* [TASK PROMPT] Express the items from the line containing "Paiement sécurisé (342, 1972)" through the line containing "Nouveaux produits (102, 1920)" as a JSON list of strings, one string per line, skipping blank lines.

* [DATA EXTRACT]
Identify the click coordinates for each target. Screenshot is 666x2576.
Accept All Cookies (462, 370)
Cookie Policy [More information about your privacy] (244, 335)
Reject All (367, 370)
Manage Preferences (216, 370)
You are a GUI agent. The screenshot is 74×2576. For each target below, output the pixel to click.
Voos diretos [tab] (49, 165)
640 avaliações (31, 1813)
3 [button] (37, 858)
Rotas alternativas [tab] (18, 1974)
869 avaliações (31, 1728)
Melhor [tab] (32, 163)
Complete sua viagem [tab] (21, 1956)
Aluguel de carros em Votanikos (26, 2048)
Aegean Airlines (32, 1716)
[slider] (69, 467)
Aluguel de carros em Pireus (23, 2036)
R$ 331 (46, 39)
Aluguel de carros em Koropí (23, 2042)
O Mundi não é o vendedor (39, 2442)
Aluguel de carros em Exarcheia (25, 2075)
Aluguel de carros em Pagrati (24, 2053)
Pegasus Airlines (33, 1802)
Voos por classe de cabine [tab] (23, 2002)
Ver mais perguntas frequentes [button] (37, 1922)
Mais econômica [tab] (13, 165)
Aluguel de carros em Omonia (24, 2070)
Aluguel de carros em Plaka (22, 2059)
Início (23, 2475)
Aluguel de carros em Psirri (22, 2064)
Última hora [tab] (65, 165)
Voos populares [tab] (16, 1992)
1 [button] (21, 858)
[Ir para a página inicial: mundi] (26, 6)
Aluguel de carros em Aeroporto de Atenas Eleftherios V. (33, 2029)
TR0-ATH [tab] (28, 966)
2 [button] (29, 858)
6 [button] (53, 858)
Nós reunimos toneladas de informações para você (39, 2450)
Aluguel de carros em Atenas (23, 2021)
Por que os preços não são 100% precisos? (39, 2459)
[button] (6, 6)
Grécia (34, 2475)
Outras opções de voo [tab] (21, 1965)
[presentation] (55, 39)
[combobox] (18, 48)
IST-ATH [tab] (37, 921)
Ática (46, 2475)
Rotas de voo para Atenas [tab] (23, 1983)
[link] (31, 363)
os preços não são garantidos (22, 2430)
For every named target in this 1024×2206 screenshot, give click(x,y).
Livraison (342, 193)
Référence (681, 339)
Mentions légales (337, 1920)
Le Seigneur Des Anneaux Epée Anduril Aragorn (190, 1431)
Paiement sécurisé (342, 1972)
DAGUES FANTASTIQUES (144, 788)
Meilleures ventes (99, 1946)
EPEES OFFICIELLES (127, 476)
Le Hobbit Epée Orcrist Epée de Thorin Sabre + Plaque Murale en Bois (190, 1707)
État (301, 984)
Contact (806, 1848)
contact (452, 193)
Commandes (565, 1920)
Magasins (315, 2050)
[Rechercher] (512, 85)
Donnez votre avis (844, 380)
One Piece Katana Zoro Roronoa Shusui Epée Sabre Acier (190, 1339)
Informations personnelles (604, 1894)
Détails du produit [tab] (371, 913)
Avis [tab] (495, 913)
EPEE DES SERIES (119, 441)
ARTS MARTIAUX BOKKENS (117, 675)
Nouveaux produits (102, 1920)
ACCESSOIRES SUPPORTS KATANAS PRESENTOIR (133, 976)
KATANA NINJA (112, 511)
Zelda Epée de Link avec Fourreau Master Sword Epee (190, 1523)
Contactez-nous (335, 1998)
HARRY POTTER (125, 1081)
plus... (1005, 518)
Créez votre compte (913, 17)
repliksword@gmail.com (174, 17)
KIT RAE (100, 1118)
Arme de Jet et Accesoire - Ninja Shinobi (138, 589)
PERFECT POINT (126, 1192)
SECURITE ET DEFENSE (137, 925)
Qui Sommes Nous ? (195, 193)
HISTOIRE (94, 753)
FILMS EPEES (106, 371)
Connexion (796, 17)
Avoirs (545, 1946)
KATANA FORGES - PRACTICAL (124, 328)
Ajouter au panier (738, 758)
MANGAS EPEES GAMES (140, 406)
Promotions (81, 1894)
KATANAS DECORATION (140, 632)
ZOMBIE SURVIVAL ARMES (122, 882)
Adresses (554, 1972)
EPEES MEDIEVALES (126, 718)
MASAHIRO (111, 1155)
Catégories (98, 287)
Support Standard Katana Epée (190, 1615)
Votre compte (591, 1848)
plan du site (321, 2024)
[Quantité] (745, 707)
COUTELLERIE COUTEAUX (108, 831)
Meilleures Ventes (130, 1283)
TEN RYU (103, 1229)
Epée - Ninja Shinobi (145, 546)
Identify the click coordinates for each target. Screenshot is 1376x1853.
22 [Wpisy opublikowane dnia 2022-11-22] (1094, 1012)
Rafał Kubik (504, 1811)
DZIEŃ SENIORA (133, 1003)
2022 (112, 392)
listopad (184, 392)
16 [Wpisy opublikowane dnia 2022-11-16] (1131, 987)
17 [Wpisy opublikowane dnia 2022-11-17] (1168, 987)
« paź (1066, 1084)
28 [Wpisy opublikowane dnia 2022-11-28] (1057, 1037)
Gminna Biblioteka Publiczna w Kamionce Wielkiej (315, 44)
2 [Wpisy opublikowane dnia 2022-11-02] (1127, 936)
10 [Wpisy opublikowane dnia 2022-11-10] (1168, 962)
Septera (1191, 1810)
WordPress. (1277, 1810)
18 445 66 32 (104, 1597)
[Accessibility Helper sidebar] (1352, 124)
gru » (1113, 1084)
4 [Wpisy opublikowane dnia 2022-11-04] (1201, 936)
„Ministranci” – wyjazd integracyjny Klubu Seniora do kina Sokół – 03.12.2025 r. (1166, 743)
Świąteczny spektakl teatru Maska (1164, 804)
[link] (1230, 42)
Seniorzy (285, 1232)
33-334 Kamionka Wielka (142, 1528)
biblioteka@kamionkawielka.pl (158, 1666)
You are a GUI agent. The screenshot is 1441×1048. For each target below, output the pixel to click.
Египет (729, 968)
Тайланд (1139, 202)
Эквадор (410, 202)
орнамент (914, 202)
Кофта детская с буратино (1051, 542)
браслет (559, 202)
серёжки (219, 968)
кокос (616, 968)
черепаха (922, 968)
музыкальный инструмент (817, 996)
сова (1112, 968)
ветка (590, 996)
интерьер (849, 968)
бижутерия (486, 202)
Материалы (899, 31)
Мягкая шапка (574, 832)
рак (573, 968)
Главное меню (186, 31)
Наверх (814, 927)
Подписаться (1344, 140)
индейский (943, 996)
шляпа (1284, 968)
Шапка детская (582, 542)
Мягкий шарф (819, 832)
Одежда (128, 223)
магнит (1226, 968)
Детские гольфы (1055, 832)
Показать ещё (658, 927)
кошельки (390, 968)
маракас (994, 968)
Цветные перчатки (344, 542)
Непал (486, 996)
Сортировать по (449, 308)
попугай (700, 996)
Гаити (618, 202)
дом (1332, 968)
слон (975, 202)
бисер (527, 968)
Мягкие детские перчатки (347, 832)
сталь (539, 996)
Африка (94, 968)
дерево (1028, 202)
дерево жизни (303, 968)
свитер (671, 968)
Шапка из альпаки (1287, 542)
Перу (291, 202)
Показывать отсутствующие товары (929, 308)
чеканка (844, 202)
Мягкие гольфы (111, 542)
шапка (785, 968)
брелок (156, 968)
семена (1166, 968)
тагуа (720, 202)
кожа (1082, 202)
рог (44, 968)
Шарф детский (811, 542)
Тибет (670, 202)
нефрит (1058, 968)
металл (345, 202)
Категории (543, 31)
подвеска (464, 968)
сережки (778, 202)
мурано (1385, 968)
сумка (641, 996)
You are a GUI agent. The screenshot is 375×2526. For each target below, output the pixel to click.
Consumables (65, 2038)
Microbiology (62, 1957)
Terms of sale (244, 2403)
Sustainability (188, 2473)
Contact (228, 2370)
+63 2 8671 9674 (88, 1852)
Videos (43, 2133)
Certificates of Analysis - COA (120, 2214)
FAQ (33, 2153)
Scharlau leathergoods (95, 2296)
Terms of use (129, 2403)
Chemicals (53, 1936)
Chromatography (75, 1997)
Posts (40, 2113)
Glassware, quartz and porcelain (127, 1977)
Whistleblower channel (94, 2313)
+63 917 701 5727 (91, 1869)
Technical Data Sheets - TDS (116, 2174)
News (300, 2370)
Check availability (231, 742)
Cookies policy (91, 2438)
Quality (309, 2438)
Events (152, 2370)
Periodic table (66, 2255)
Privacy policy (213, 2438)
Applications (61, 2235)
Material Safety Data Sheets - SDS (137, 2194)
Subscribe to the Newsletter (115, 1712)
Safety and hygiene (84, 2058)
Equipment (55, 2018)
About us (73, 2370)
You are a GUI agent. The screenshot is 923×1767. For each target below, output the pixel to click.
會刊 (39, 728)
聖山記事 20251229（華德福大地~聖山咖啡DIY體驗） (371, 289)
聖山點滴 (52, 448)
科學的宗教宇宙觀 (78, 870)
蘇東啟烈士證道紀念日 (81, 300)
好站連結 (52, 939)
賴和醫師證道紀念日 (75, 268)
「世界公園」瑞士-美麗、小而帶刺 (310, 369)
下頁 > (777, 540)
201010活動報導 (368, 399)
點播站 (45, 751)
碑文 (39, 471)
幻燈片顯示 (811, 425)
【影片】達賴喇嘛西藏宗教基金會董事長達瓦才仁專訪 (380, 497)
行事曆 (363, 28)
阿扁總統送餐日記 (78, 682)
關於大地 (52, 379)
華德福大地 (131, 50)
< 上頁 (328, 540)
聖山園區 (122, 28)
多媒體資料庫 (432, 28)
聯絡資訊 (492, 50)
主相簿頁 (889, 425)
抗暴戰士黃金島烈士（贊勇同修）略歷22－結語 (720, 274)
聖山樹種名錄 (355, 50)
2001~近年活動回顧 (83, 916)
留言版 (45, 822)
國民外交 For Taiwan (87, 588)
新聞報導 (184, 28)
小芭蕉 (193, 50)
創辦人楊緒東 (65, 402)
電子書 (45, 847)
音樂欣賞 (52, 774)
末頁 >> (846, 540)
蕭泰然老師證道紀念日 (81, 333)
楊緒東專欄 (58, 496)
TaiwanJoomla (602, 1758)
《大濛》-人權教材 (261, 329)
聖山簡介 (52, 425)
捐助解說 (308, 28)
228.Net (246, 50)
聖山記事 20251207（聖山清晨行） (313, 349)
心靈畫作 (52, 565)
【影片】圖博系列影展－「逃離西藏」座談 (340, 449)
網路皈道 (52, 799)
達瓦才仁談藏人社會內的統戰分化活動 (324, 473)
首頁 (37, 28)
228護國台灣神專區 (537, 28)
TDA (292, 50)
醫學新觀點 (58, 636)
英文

* [TASK RESULT]
[
  "Paiement sécurisé (342, 1972)",
  "DAGUES FANTASTIQUES (144, 788)",
  "Meilleures ventes (99, 1946)",
  "EPEES OFFICIELLES (127, 476)",
  "Le Hobbit Epée Orcrist Epée de Thorin Sabre + Plaque Murale en Bois (190, 1707)",
  "État (301, 984)",
  "Contact (806, 1848)",
  "contact (452, 193)",
  "Commandes (565, 1920)",
  "Magasins (315, 2050)",
  "[Rechercher] (512, 85)",
  "Donnez votre avis (844, 380)",
  "One Piece Katana Zoro Roronoa Shusui Epée Sabre Acier (190, 1339)",
  "Informations personnelles (604, 1894)",
  "Détails du produit [tab] (371, 913)",
  "Avis [tab] (495, 913)",
  "EPEE DES SERIES (119, 441)",
  "ARTS MARTIAUX BOKKENS (117, 675)",
  "Nouveaux produits (102, 1920)"
]